17  From Probability to Statistics

Example 17.1 In each of the following scenarios, one of (i) and (ii) is a probability and one is a statistics question. Classify each question as “probability” or “statistics”. Then discuss some general features of the probability questions, and some general features of the statistics questions

  1. U.S. Satisfaction

    • Assume that 30% of Americans are satisfied with the way things are going in the U.S. If a random sample of 1000 Americans is selected, what are the chances that more than 330 Americans in the sample are satisfied with the way things are going in the U.S?

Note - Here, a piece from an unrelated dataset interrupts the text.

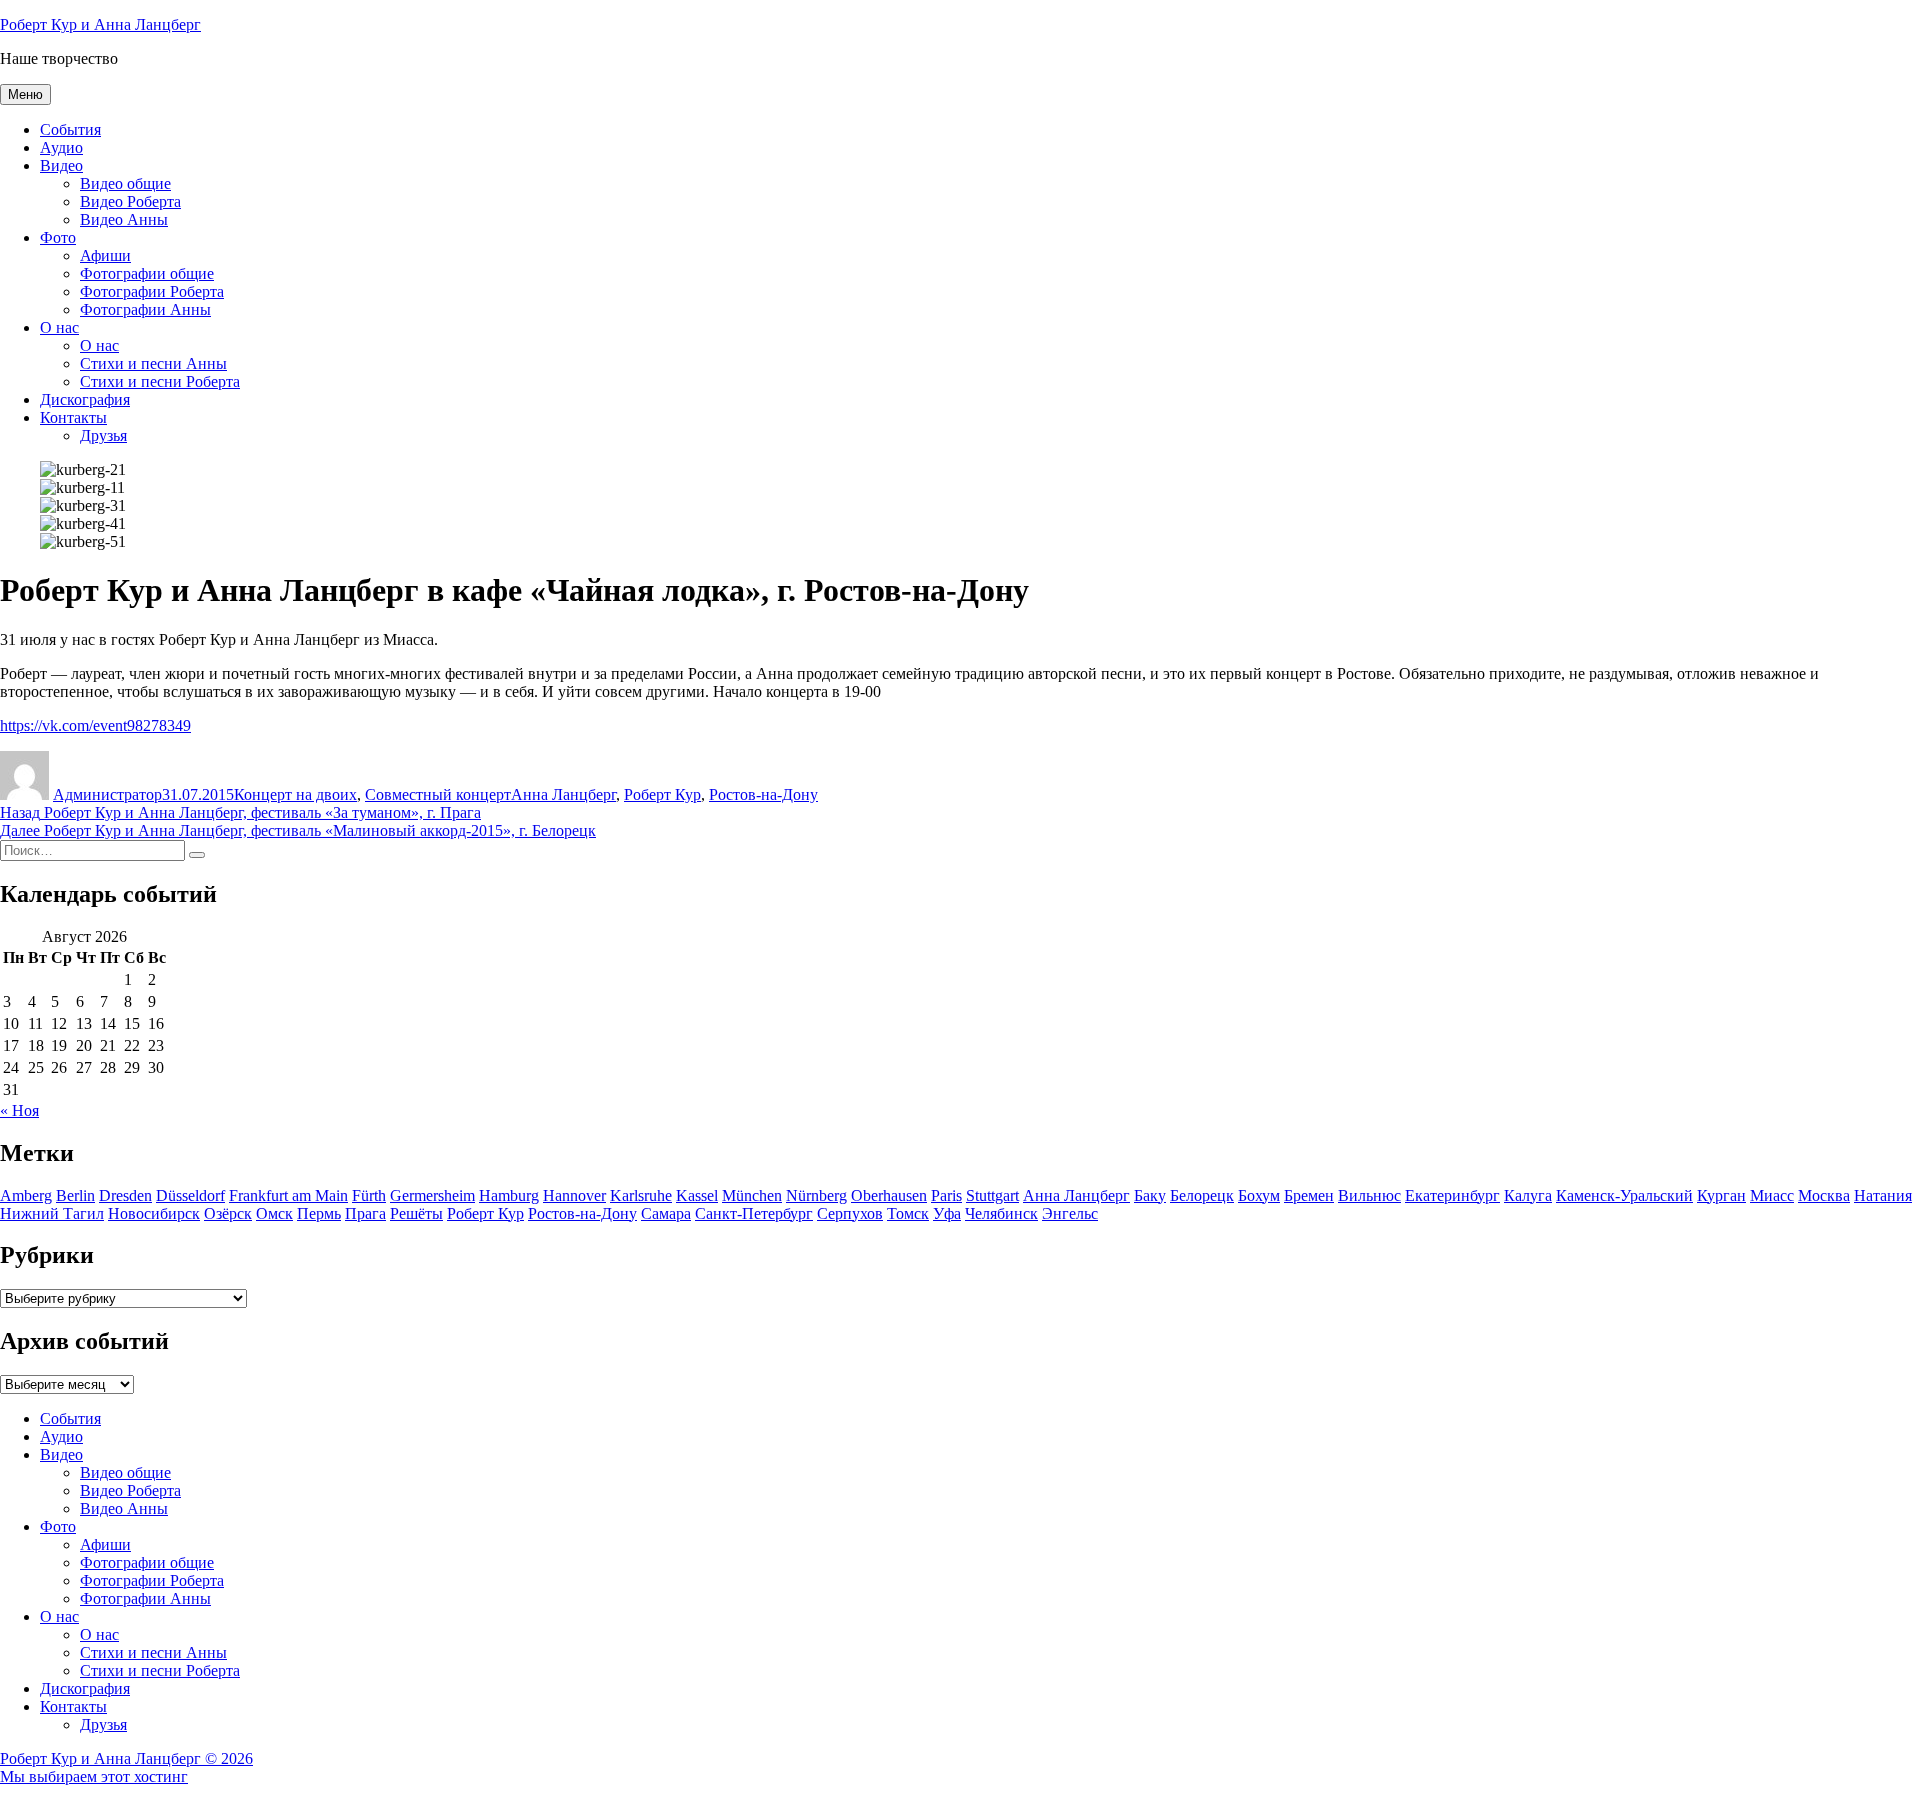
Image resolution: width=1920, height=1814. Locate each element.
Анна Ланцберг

    • In a random sample of 1000 Americans, 330 Americans are satisfied with the way things are going in the U.S. What percent of all Americans are satisfied with the way things are going in the U.S?

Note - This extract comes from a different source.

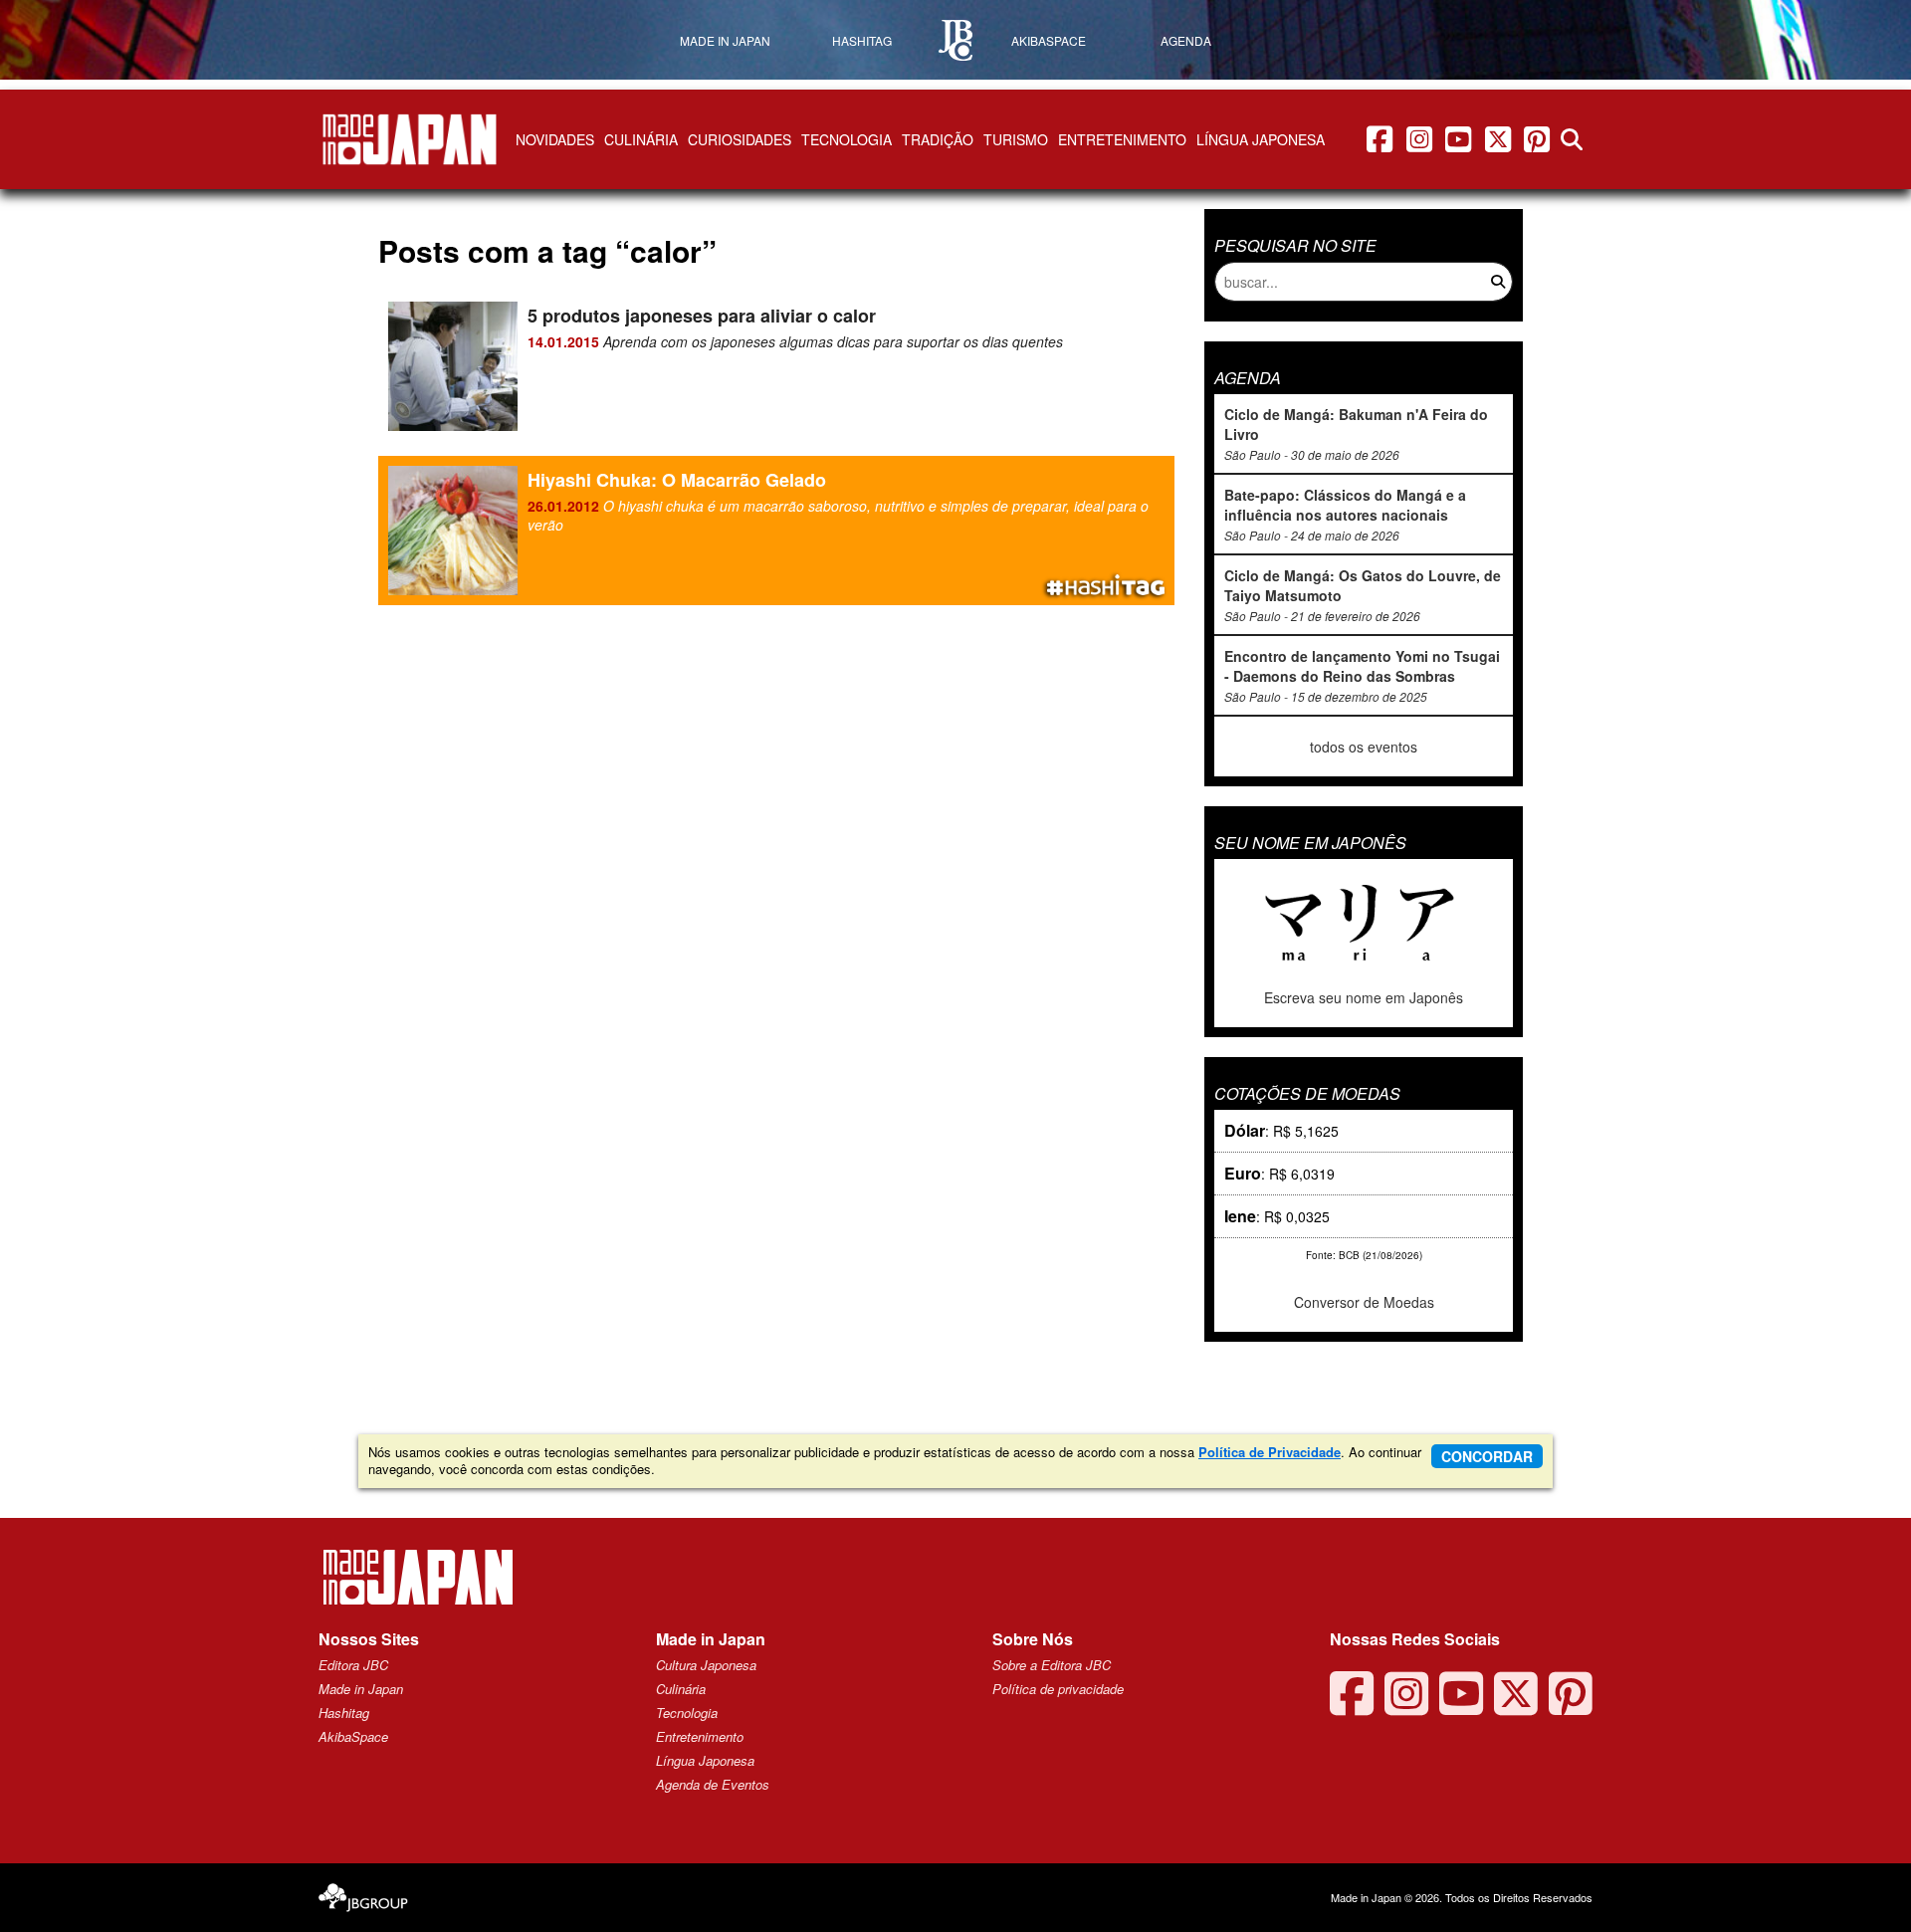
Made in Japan (360, 1688)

  2. Great white shark length

    • Assume that lengths of female great white sharks follow a Normal distribution with mean 16 ft and standard deviation 3 ft. If a random sample of 40 female great white sharks is selected, what are the chances that the average length in the sample is between 16.5 and 17.5 ft?

    • In a sample of 40 female great white sharks, the sample mean length is 17.0 ft. What is the average length of female great white sharks?

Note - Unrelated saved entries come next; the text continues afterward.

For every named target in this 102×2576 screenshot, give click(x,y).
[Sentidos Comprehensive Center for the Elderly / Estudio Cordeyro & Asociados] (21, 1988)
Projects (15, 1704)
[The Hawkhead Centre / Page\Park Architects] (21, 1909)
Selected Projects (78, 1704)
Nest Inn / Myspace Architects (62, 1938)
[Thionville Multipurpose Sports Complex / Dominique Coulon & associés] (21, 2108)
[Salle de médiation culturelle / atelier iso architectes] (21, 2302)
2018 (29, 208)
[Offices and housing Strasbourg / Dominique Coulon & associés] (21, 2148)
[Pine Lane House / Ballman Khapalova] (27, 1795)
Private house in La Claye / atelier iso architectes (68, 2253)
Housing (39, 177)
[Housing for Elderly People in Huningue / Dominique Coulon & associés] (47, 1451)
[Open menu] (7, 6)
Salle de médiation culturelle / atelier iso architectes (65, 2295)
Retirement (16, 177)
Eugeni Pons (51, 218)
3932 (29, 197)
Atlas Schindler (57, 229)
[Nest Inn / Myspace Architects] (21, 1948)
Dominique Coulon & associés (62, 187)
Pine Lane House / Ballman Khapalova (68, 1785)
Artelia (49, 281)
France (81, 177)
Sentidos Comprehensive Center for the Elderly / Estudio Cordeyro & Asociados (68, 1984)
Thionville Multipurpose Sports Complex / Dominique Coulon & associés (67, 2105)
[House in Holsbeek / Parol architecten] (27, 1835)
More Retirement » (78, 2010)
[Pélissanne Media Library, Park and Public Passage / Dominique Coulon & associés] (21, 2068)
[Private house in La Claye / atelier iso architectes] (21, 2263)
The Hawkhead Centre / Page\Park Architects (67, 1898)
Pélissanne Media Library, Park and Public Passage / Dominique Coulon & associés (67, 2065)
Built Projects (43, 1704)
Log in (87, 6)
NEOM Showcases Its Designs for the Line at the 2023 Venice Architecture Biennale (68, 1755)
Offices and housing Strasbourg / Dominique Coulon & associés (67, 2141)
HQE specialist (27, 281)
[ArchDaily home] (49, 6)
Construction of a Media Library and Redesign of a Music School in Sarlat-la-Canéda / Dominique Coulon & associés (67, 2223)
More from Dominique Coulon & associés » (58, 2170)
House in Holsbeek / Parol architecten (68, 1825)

  3. In a clinical trial, 200 subjects are randomly assigned to receive either an experimental vaccine or no treatment (e.g., a placebo), and then each subject is tested to see if they developed immunity.

    • If the vaccine is in reality not effective, what are the chances that the proportion of subjects who develop immunity is twice as large for those who received the vaccine than for those who did not?

    • Among the 100 subjects who received the vaccine, 20 developed immunity; among the 100 subjects who did not receive the vaccine, 10 developed immunity. Is there evidence that the vaccine is effective?

  4. Snap streaks

    • Assume that lengths of streaks on Snapchat follow an Exponential distribution, with mean 75 for teen users and mean 40 for adult users. A random sample of 200 Snapchat users is selected, 100 teens and 100 adults. What are the chances that the sample mean streak length for teens is with within 20 of the sample mean streak length for adults?

    • In a random sample of 100 teen Snapchat users, the sample mean streak length is 80. In a random sample of 100 adult Snapchat users, the sample mean streak length is 35. In general, how much longer do streak lengths for teen Snapchat users tend to be than for adult Snapchat users?








Example 17.2 Jerry has just opened a car dealership in a new location. He assumes that the number of cars he’ll sell in a day has a Poisson(\(\mu\)) distribution. But he doesn’t know the value of \(\mu\), so he plans to use data from his first few days of business to estimate \(\mu\). Let \(X_1, \ldots, X_n\) represent the number of cars sold for a sample of \(n\) days.

  1. What plays the role of the population distribution? What is the parameter? How do you interpret the parameter in this context?




  2. Suggest one estimator of \(\mu\). (Hint: what does \(\mu\) represent for a Poisson distribution?)




  3. Suppose he collects data on \(n=3\) days and observes \(x_1=3\) cars sold on day 1, \(x_2=0\) cars sold on day 2, and \(x_3 = 2\) cars sold on day 3. Compute the value of your estimator from the previous part for this sample. That is, what is your estimate of \(\mu\) based on this sample?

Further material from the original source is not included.